* [Given entries]:
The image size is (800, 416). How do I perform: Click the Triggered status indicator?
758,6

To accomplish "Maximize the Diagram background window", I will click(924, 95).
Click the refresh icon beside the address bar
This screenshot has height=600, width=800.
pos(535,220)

* [Challenge]: Render the listing above as a Markdown table with the columns Row and Listing line, one row per line and blank lines omitted.

* [Answer below]:
| Row | Listing line |
|---|---|
| 1 | The image size is (800, 416). How do I perform: Click the Triggered status indicator? |
| 2 | 758,6 |
| 3 | To accomplish "Maximize the Diagram background window", I will click(924, 95). |
| 4 | Click the refresh icon beside the address bar |
| 5 | This screenshot has height=600, width=800. |
| 6 | pos(535,220) |